They investigated the local and global stability of the boundary and interior equilibria. They proved that depending on the fraction of the stock available for harvesting, the system maybe extinction, partial survival, or two species may coexist in a stable state.

As we all know, though most dynamic behaviors of population models are based on the continuous models governed by differential equations, the discrete time models governed by difference equation are more appropriate than the continuous ones when the size of the population is rarely small or the population has non-overlapping generations. It has been found that the dynamic behaviors of the discrete system is rather complex and contains richer dynamics than the continuous ones [14]. Recently, more and more scholars pay attention to studying the discrete population models (see [14,15,16,17,18,19] and the references cited therein).
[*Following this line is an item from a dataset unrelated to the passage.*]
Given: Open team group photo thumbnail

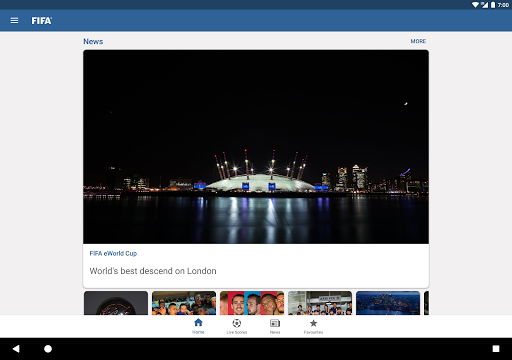Looking at the screenshot, I should click(320, 303).
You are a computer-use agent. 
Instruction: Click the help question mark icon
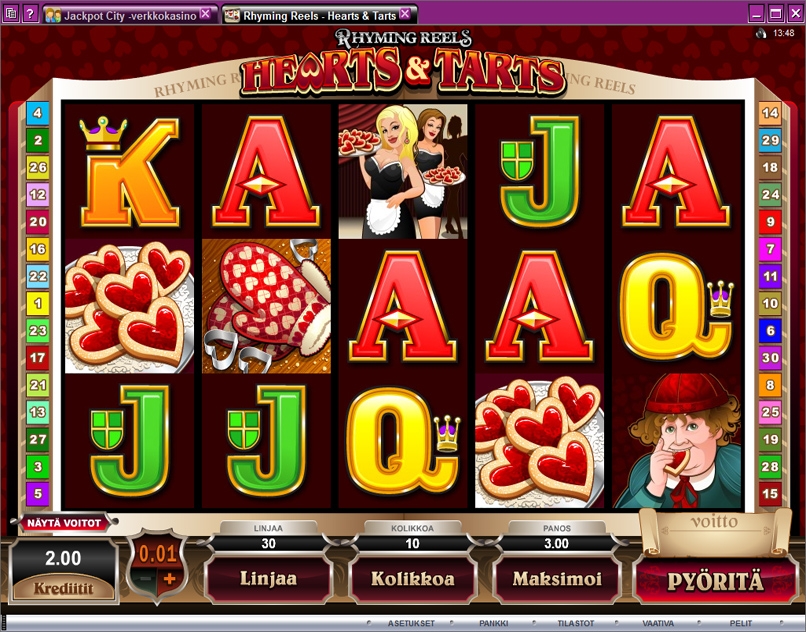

However, to the best of our knowledge, to this day, seldom did scholars propose and consider the influence of harvesting on the discrete amensalism model. This motivates us to propose and study the discrete system of (1.2). The aim of this paper is to investigate the permanence, extinction, and global attractivity of the following system:

$$ \textstyle\begin{cases} x_{1}(n+1)=x_{1}(n)\exp \{r_{1}(n) (1- \frac{x_{1}(n)}{p_{1}(n)}- \frac{\mu (n)}{p_{1}(n)}x_{2}(n) )-q_{1}(n)Em \}, \\ x_{2}(n+1)=x_{2}(n)\exp \{r_{2}(n) (1- \frac{x_{2}(n)}{p_{2}(n)} )-q_{2}(n)Em \}, \end{cases} $$
(1.3)

where \(x_{1}(n)\), \(x_{2}(n)\) denote the population densities of the two species at any time n. \(r_{i}(p_{i})\) represents the intrinsic growth rate (environmental carrying capacity) of the ith species, \(q_{i}\) is the catchability co-efficient of the two species. E is the combined fishing effort used to harvest, and m (\(0 < m < 1\)) is the fraction of the stock available for harvesting. One could refer to [1, 13, 20] for more background and the adjustment of system (1.3). Throughout this paper, we assume that \(\{\mu (n) \}\), \(\{r_{i}(n) \}\), \(\{p_{i}(n) \}\), \(\{q_{i}(n) \}\) are bounded non-negative almost sequences such that

$$ \begin{aligned} &0< \mu ^{l}\leq \mu (n)\leq \mu ^{u},\qquad 0< r_{i}^{l}\leq r_{i}(n) \leq r _{i}^{u}, \\ &0< p_{i}^{l}\leq p_{i}(n)\leq p_{i}^{u},\qquad 0< q_{i}^{l}\leq q_{i}(n) \leq q_{i}^{u}, \quad i=1,2. \end{aligned} \quad {(H)} $$

Here, for any bounded sequence \(\{a(n) \}\), \(a^{u}= \sup_{n\in N} \{a(n) \}\), \(a^{l}=\inf_{n\in N} \{a(n) \}\).

From the point of view of biology, we assumed that \(x_{i}(0)>0\), (\(i=1,2\)). Then it is easy to see that the solutions of (1.3) with the above initial condition remain positive for all \(n\in N^{+}= \{0,1,2,\ldots \}\).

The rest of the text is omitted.